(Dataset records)
####

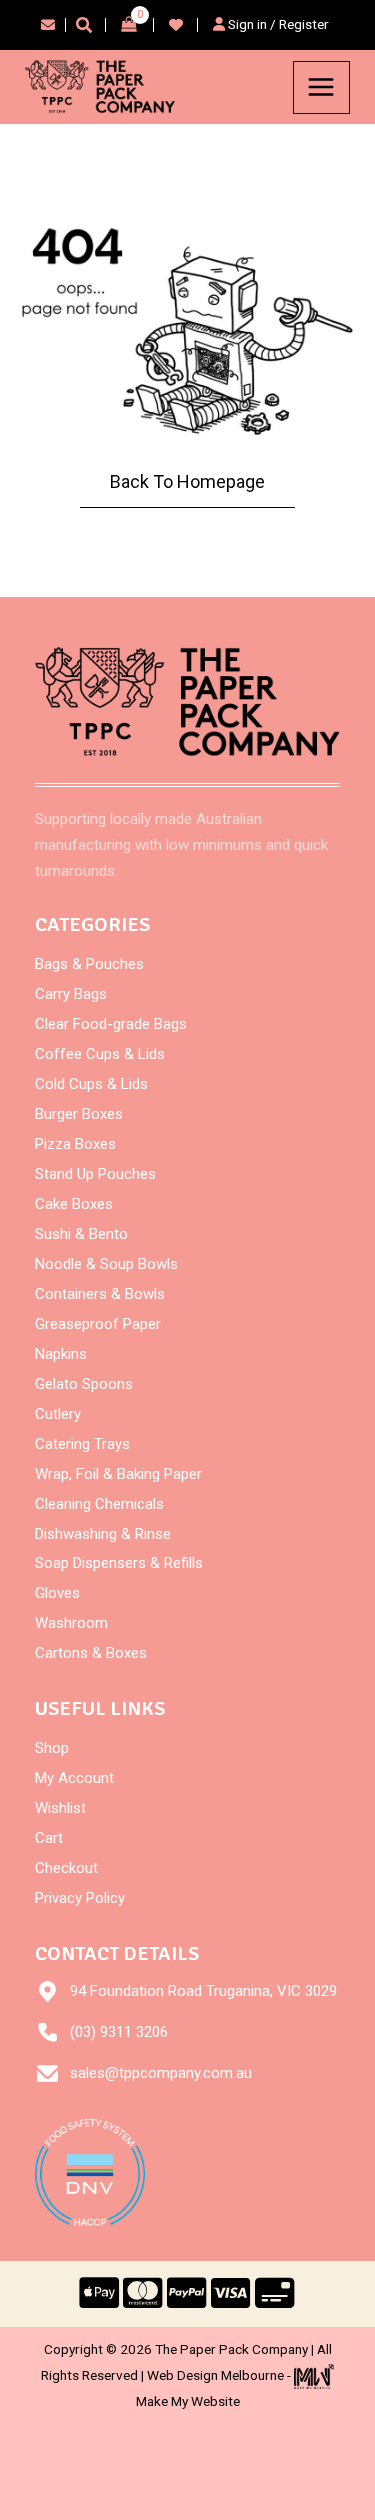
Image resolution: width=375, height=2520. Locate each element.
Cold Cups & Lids (91, 1084)
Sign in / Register (277, 24)
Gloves (57, 1593)
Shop (52, 1748)
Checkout (66, 1868)
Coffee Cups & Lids (100, 1054)
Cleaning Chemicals (99, 1504)
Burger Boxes (79, 1114)
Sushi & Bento (81, 1234)
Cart (49, 1838)
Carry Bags (71, 994)
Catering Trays (82, 1444)
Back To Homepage (187, 481)
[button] (85, 27)
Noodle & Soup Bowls (106, 1264)
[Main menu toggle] (321, 87)
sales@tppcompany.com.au (161, 2073)
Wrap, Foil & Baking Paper (118, 1474)
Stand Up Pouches (95, 1174)
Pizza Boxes (75, 1144)
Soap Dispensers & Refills (119, 1563)
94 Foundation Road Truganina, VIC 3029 (203, 1991)
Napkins (61, 1354)
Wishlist (60, 1808)
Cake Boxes (74, 1204)
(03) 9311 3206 (119, 2032)
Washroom (71, 1623)
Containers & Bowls (100, 1294)
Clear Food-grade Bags (111, 1024)
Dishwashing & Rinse (103, 1534)
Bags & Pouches (89, 964)
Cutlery (58, 1414)
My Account (74, 1778)
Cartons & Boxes (91, 1653)
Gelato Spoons (84, 1384)
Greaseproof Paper (98, 1324)
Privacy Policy (80, 1898)
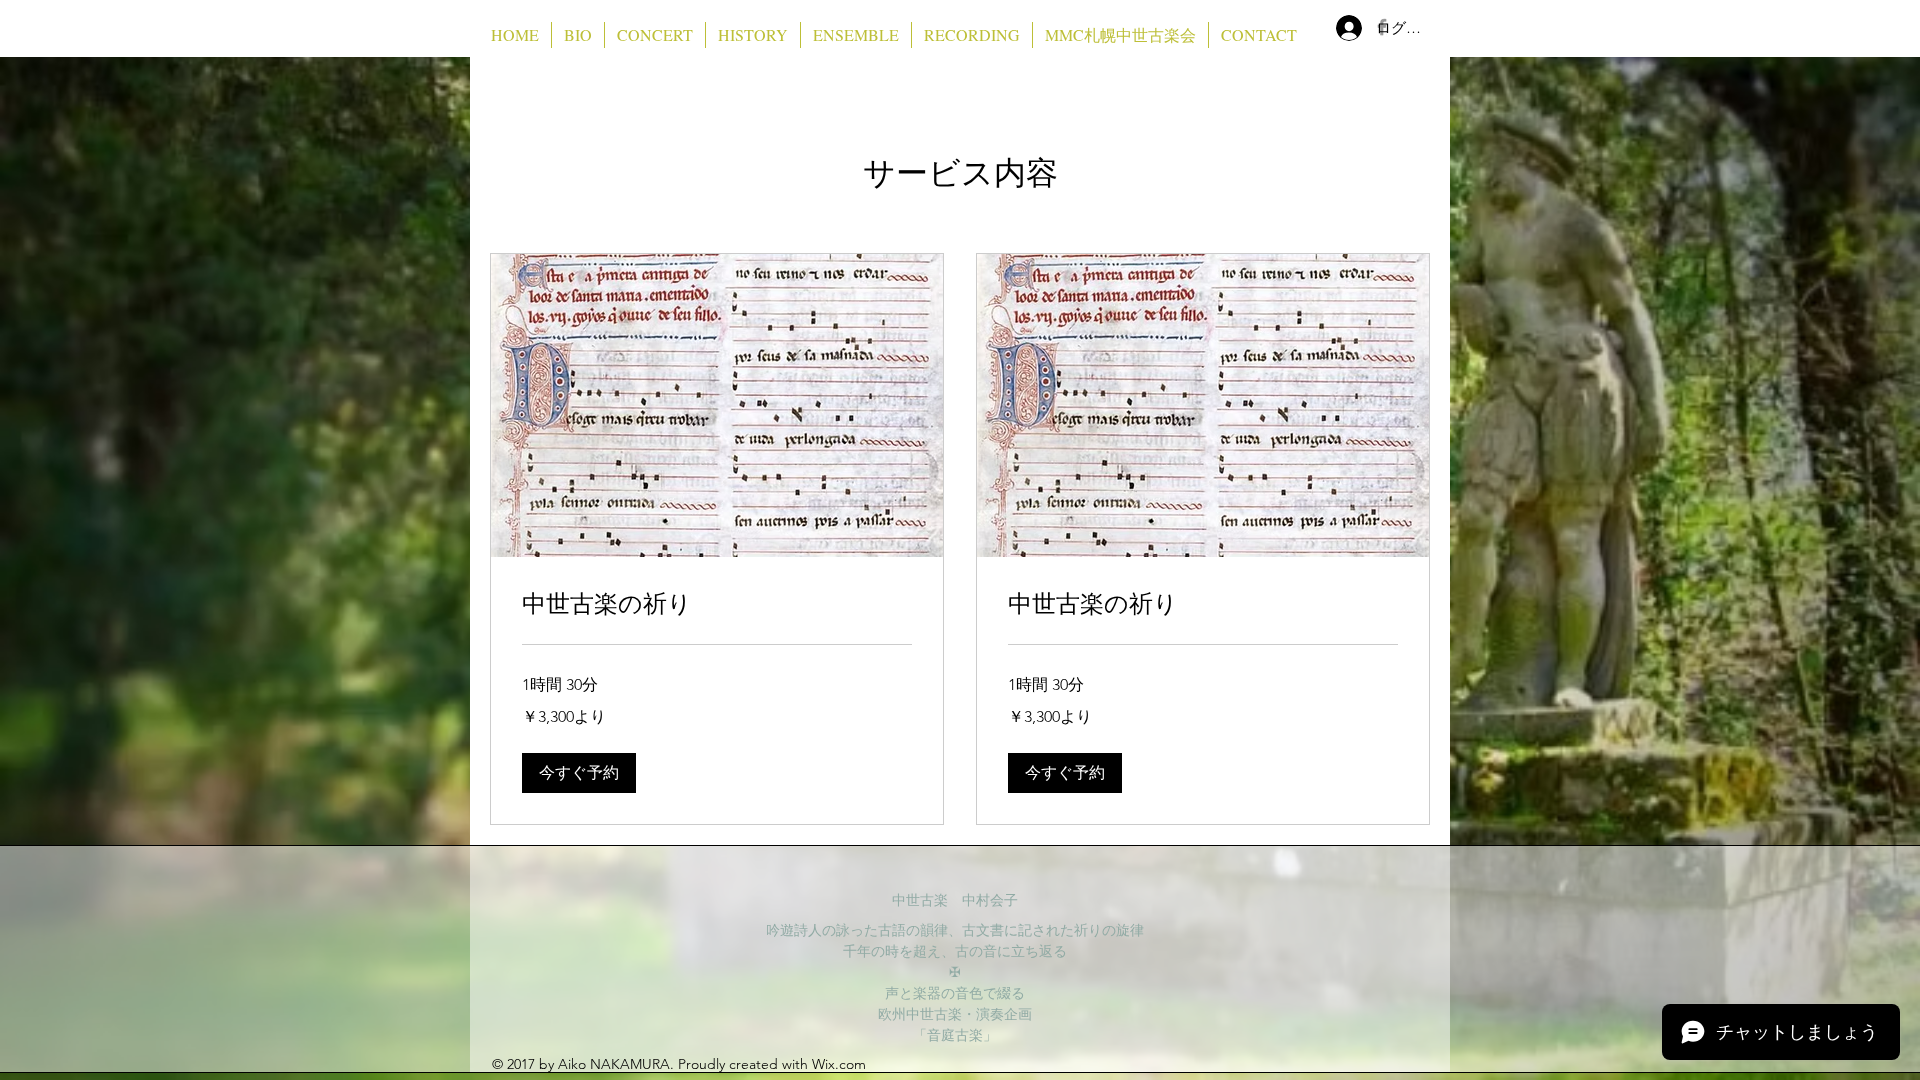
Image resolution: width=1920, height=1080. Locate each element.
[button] (579, 773)
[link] (717, 604)
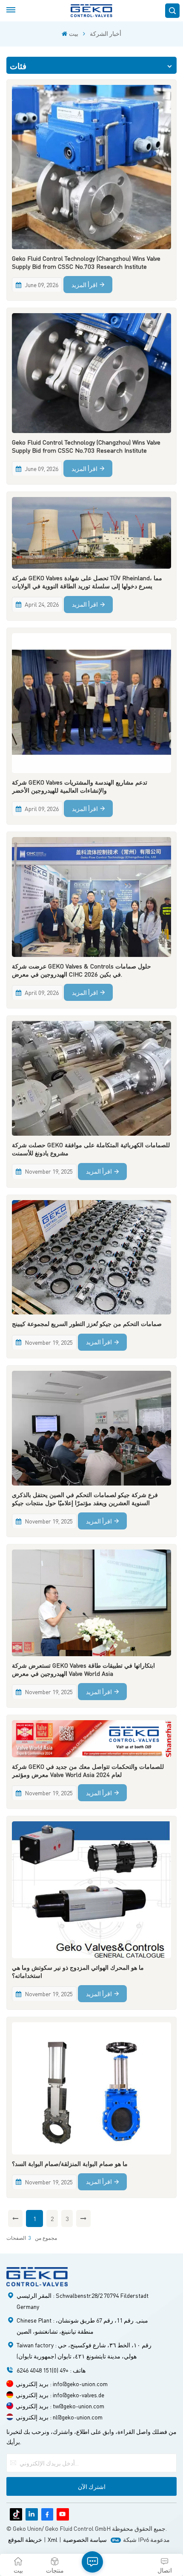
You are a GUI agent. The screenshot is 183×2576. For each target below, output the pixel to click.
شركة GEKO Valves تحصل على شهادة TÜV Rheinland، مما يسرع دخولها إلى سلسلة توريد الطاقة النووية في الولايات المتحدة (87, 582)
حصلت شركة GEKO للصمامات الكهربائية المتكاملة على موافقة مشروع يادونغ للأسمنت (91, 1149)
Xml (52, 2539)
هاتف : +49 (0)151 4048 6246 (51, 2370)
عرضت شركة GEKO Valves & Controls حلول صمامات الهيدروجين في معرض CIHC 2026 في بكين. (81, 970)
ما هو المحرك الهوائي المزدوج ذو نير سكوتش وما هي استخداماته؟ (78, 1971)
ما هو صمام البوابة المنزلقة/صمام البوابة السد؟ (70, 2163)
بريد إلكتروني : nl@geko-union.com (59, 2417)
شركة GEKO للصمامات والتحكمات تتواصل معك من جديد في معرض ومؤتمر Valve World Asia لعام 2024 (88, 1770)
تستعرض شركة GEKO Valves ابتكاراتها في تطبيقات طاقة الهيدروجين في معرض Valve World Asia (83, 1669)
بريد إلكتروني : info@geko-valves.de (60, 2395)
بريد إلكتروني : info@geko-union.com (62, 2383)
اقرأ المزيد (84, 284)
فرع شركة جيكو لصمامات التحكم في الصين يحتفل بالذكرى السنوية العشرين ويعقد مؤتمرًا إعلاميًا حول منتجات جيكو (85, 1498)
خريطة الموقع (25, 2539)
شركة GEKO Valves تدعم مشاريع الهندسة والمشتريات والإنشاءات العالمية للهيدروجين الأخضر (79, 786)
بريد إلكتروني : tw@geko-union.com (60, 2406)
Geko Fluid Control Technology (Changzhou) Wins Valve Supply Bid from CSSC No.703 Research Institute (86, 262)
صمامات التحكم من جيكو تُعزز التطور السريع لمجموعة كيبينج (87, 1323)
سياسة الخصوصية (85, 2539)
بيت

####

Your goal ▸ Using the records above, restate word for word the lines from the one with "بريد إلكتروني : nl@geko-union.com (59, 2417)" through the one with "بريد إلكتروني : tw@geko-union.com (60, 2406)", both included.

Result of this exercise ▸
بريد إلكتروني : nl@geko-union.com (59, 2417)
شركة GEKO للصمامات والتحكمات تتواصل معك من جديد في معرض ومؤتمر Valve World Asia لعام 2024 (88, 1770)
تستعرض شركة GEKO Valves ابتكاراتها في تطبيقات طاقة الهيدروجين في معرض Valve World Asia (83, 1669)
بريد إلكتروني : info@geko-valves.de (60, 2395)
بريد إلكتروني : info@geko-union.com (62, 2383)
اقرأ المزيد (84, 284)
فرع شركة جيكو لصمامات التحكم في الصين يحتفل بالذكرى السنوية العشرين ويعقد مؤتمرًا إعلاميًا حول منتجات جيكو (85, 1498)
خريطة الموقع (25, 2539)
شركة GEKO Valves تدعم مشاريع الهندسة والمشتريات والإنشاءات العالمية للهيدروجين الأخضر (79, 786)
بريد إلكتروني : tw@geko-union.com (60, 2406)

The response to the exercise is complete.